SQL injections: Attackers can use generative AI to rapidly write and revise code targeting SQL databases (that is, traditional structured databases of tables), allowing them to alter, delete, or steal sensitive information.
Denial of service: By generating high-volume yet seemingly realistic traffic patterns, for instance, AI can increase the effectiveness of networks of infected computers — often called botnets — at overloading the capacity of business-critical systems, preventing them from providing service.
The imperative to revamp or reinforce cyber defenses
In the face of these advanced AI-driven threats, traditional cyber defenses such as signature-based antivirus software and rule-based intrusion detection systems are insufficient. It is imperative to determine and deploy a more adaptive and intelligent cybersecurity framework with pillars including:
AI-powered threat detection: Organizations must invest in advanced threat detection systems that use AI, including machine learning and deep learning, to identify and mitigate evolving cyber threats. These systems can analyze vast amounts of data from many different sources in real time, detecting patterns and anomalies that may indicate potential attacks.
Advanced behavioral analysis and anomaly detection: Leveraging AI tools, advanced behavioral analysis and anomaly detection techniques focus on learning the normal behavior of systems and users and promptly identifying deviations that may indicate a cyber threat. This dynamic, proactive approach tailored to an organization’s environment enhances the chances of early threat detection and containment.
Continuous monitoring of cyber threats and incident response: Because rapid detection and response to cyber threats are critical in minimizing damage, cybersecurity strategies should move toward continuous monitoring and real-time incident response capabilities with AI-driven systems to automate these processes.
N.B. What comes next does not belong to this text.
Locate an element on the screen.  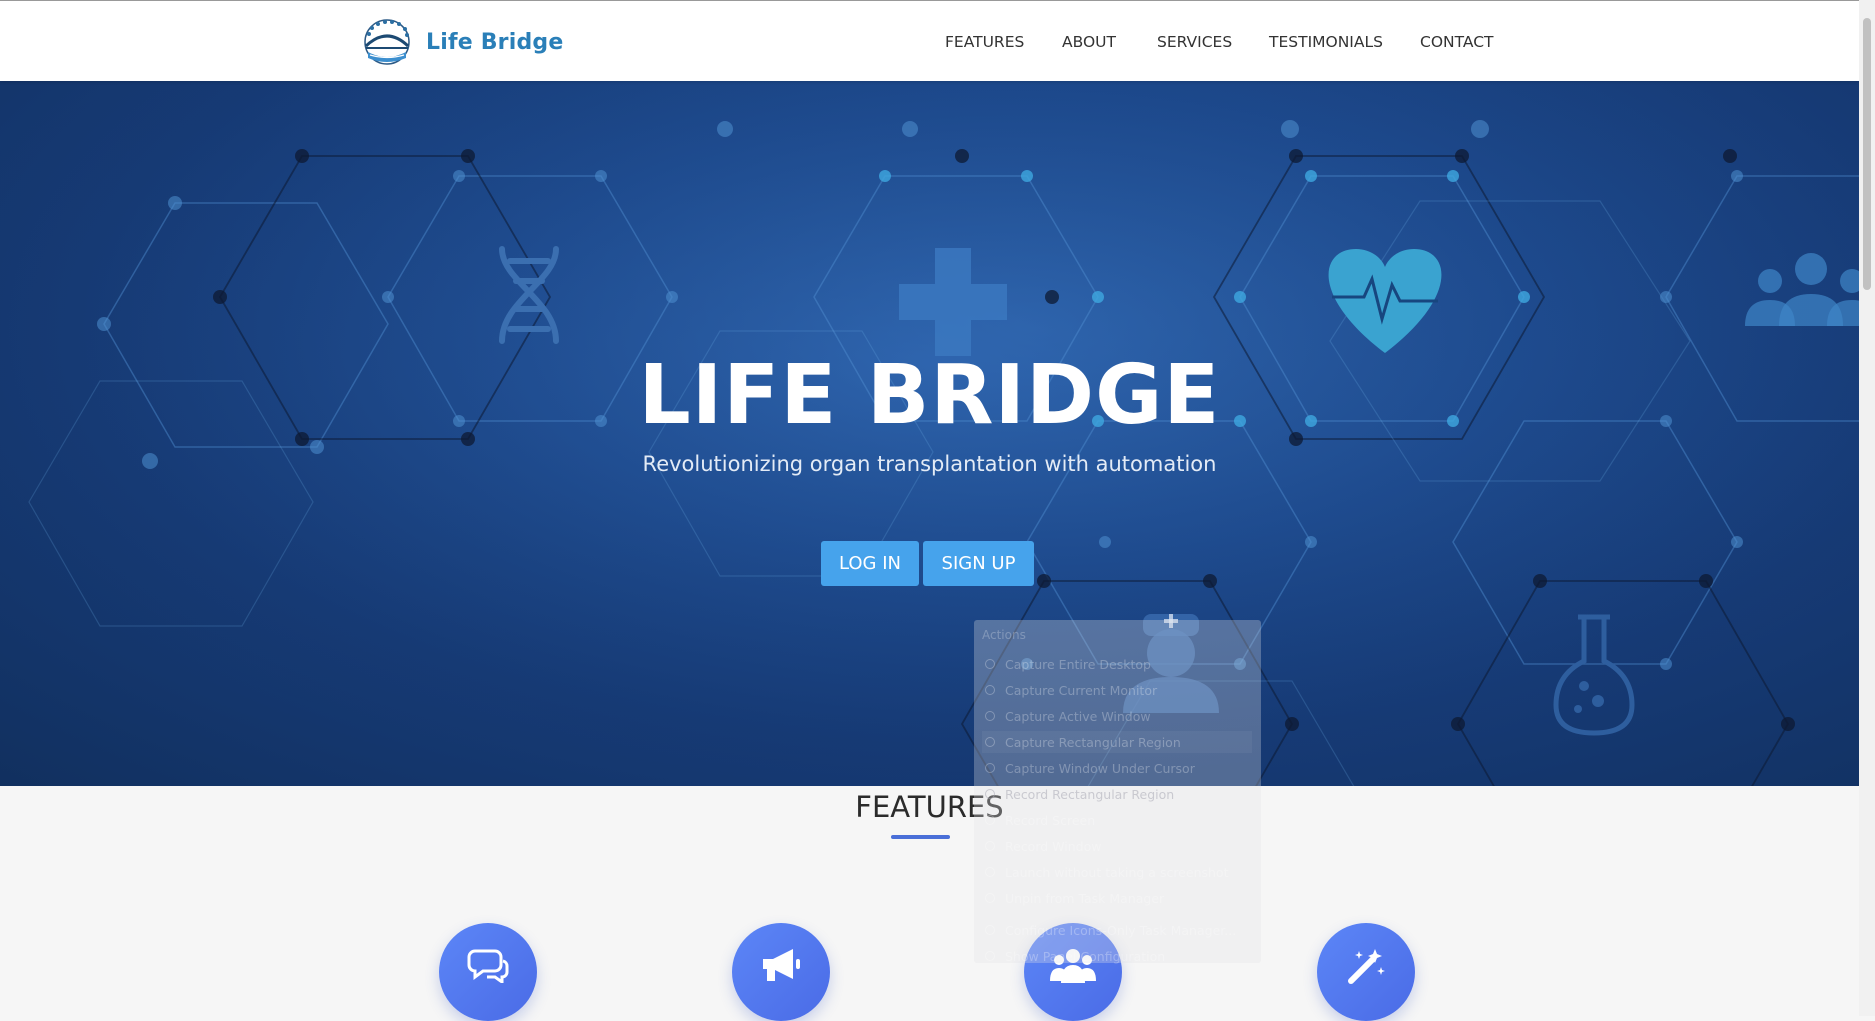
nav-link-about: ABOUT is located at coordinates (1089, 42).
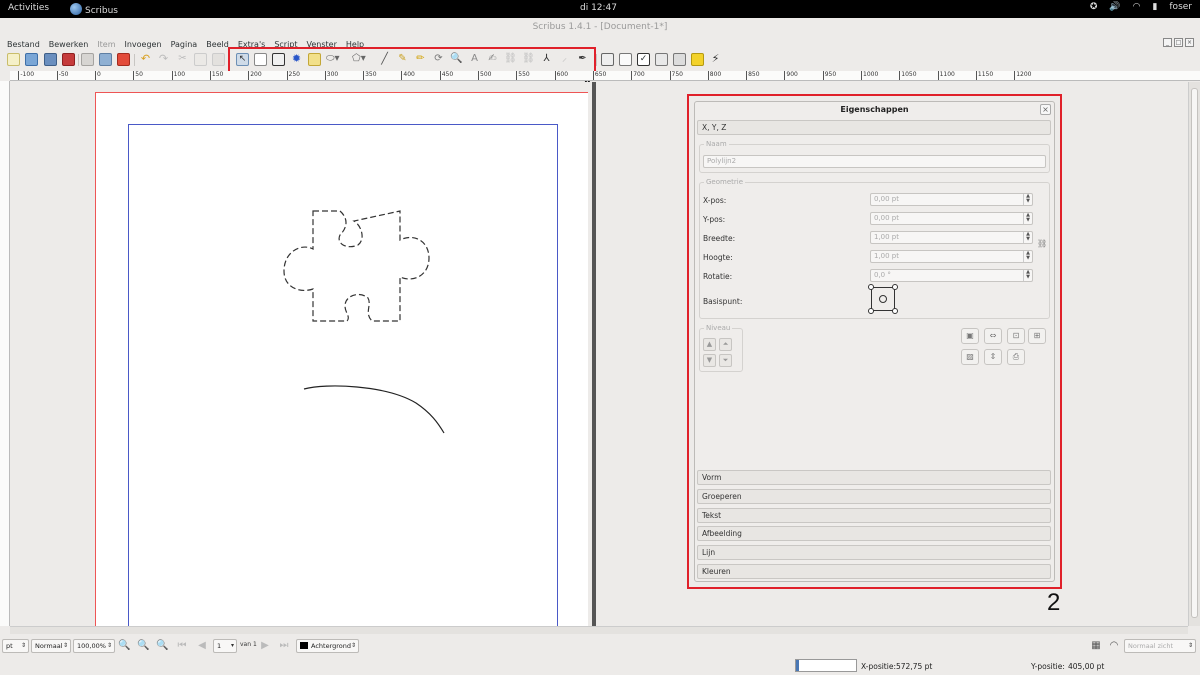  What do you see at coordinates (24, 45) in the screenshot?
I see `menu-bestand: Bestand` at bounding box center [24, 45].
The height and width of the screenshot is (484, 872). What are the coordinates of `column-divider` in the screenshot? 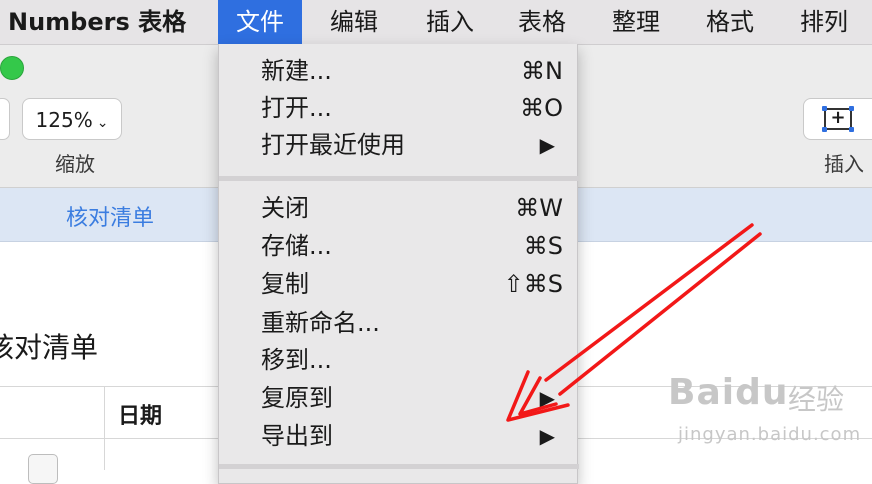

The reduced response time — paired with an incident response playbook ensuring teams understand their roles during an incident — can improve the overall resilience of an organization’s cybersecurity posture.
Adaptive access controls in cybersecurity measures: Traditional access controls based on static rules may not be sufficient to counter the dynamic nature of AI-driven threats. Firms should implement AI systems that dynamically alter user permissions based on user identity, user purpose, and contextual information that informs the level of security risk (such as authentication strength or user physical location). Such systems are more likely to restrict malicious actors' access level and power if they do succeed in infiltration.
Cybersecurity awareness training: According to Verizon’s 2025 Data Breach Investigation Report, around 60% of data breaches involve a human element — that is, mistakes made within an organization that could be positively affected by training and awareness. Providing comprehensive security awareness training to employees about the risks associated with AI-generated content, such as convincing phishing emails or deepfake voice and video imitations, is critical for enabling them to make informed decisions and avoid falling victim to cyberattacks.
AI-driven attacks are already prevalent, and the cyber threat landscape is poised to keep evolving rapidly. AI agents that can autonomously execute tasks could automate even more of the cyberattack lifecycle. Soon, practical quantum computing and quantum emulation could be wielded to break defenses like encryption, rendering your organization and its customers an open book. By adopting a more intelligent, adaptive cybersecurity strategy today, you won’t be starting the race against a new era of advanced cyberthreats several steps behind.